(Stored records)

▼▼▼

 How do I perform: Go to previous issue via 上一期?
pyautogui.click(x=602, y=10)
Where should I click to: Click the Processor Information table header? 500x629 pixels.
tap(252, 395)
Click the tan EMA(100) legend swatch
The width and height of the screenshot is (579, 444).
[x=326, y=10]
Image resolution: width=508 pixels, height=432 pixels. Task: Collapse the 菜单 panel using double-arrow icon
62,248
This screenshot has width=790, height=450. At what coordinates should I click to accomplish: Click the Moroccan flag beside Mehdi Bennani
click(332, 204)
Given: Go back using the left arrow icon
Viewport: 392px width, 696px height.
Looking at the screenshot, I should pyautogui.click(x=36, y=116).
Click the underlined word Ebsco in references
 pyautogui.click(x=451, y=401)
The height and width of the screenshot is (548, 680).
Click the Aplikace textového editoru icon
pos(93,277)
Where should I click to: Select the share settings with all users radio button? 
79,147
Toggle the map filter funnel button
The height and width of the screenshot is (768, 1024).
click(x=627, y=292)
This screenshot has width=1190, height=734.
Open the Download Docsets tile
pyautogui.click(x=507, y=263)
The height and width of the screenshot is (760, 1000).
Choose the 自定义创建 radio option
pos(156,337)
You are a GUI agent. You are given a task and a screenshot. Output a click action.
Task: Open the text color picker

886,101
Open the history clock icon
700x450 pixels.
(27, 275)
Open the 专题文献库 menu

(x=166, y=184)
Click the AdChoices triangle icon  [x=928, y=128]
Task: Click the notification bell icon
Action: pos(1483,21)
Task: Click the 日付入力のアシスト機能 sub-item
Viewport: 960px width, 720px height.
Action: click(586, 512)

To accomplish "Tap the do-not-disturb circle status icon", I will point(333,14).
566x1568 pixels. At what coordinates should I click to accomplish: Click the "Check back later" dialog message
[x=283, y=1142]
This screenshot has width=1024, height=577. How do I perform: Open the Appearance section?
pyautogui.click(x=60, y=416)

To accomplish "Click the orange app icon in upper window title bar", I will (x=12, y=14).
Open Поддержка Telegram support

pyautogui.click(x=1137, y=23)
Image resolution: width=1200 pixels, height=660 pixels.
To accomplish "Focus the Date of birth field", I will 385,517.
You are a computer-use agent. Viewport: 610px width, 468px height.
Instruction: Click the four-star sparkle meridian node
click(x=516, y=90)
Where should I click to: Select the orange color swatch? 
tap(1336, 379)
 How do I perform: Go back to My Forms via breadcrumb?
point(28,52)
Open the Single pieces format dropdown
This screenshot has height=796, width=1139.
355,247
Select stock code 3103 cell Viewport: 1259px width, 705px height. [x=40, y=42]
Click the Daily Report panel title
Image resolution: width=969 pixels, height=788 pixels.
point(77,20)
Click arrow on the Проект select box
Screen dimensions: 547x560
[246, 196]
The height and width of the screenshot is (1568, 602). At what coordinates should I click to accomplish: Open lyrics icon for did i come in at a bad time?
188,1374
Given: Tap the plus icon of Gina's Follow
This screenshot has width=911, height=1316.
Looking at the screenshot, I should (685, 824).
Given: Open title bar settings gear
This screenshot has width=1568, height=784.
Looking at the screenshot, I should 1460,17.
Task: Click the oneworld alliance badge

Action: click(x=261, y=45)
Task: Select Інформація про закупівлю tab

▲▲▲

• _What you will do_: Retype the data. Every line must match the original exactly.

• _Completed task_:
 How do I perform: Go to previous issue via 上一期?
pyautogui.click(x=602, y=10)
Where should I click to: Click the Processor Information table header? 500x629 pixels.
tap(252, 395)
Click the tan EMA(100) legend swatch
The width and height of the screenshot is (579, 444).
[x=326, y=10]
Image resolution: width=508 pixels, height=432 pixels. Task: Collapse the 菜单 panel using double-arrow icon
62,248
This screenshot has width=790, height=450. At what coordinates should I click to accomplish: Click the Moroccan flag beside Mehdi Bennani
click(332, 204)
Given: Go back using the left arrow icon
Viewport: 392px width, 696px height.
Looking at the screenshot, I should pyautogui.click(x=36, y=116).
Click the underlined word Ebsco in references
 pyautogui.click(x=451, y=401)
The height and width of the screenshot is (548, 680).
Click the Aplikace textového editoru icon
pos(93,277)
Where should I click to: Select the share settings with all users radio button? 
79,147
Toggle the map filter funnel button
The height and width of the screenshot is (768, 1024).
click(x=627, y=292)
This screenshot has width=1190, height=734.
Open the Download Docsets tile
pyautogui.click(x=507, y=263)
The height and width of the screenshot is (760, 1000).
Choose the 自定义创建 radio option
pos(156,337)
You are a GUI agent. You are given a task and a screenshot. Output a click action.
Task: Open the text color picker

886,101
Open the history clock icon
700x450 pixels.
(27, 275)
Open the 专题文献库 menu

(x=166, y=184)
Click the AdChoices triangle icon  [x=928, y=128]
Task: Click the notification bell icon
Action: pos(1483,21)
Task: Click the 日付入力のアシスト機能 sub-item
Viewport: 960px width, 720px height.
Action: click(586, 512)

To accomplish "Tap the do-not-disturb circle status icon", I will point(333,14).
566x1568 pixels. At what coordinates should I click to accomplish: Click the "Check back later" dialog message
[x=283, y=1142]
This screenshot has width=1024, height=577. How do I perform: Open the Appearance section?
pyautogui.click(x=60, y=416)

To accomplish "Click the orange app icon in upper window title bar", I will (x=12, y=14).
Open Поддержка Telegram support

pyautogui.click(x=1137, y=23)
Image resolution: width=1200 pixels, height=660 pixels.
To accomplish "Focus the Date of birth field", I will 385,517.
You are a computer-use agent. Viewport: 610px width, 468px height.
Instruction: Click the four-star sparkle meridian node
click(x=516, y=90)
Where should I click to: Select the orange color swatch? 
tap(1336, 379)
 How do I perform: Go back to My Forms via breadcrumb?
point(28,52)
Open the Single pieces format dropdown
This screenshot has height=796, width=1139.
355,247
Select stock code 3103 cell Viewport: 1259px width, 705px height. [x=40, y=42]
Click the Daily Report panel title
Image resolution: width=969 pixels, height=788 pixels.
point(77,20)
Click arrow on the Проект select box
Screen dimensions: 547x560
[246, 196]
The height and width of the screenshot is (1568, 602). At what coordinates should I click to accomplish: Open lyrics icon for did i come in at a bad time?
188,1374
Given: Tap the plus icon of Gina's Follow
This screenshot has width=911, height=1316.
Looking at the screenshot, I should (685, 824).
Given: Open title bar settings gear
This screenshot has width=1568, height=784.
Looking at the screenshot, I should 1460,17.
Task: Click the oneworld alliance badge

Action: click(x=261, y=45)
Task: Select Інформація про закупівлю tab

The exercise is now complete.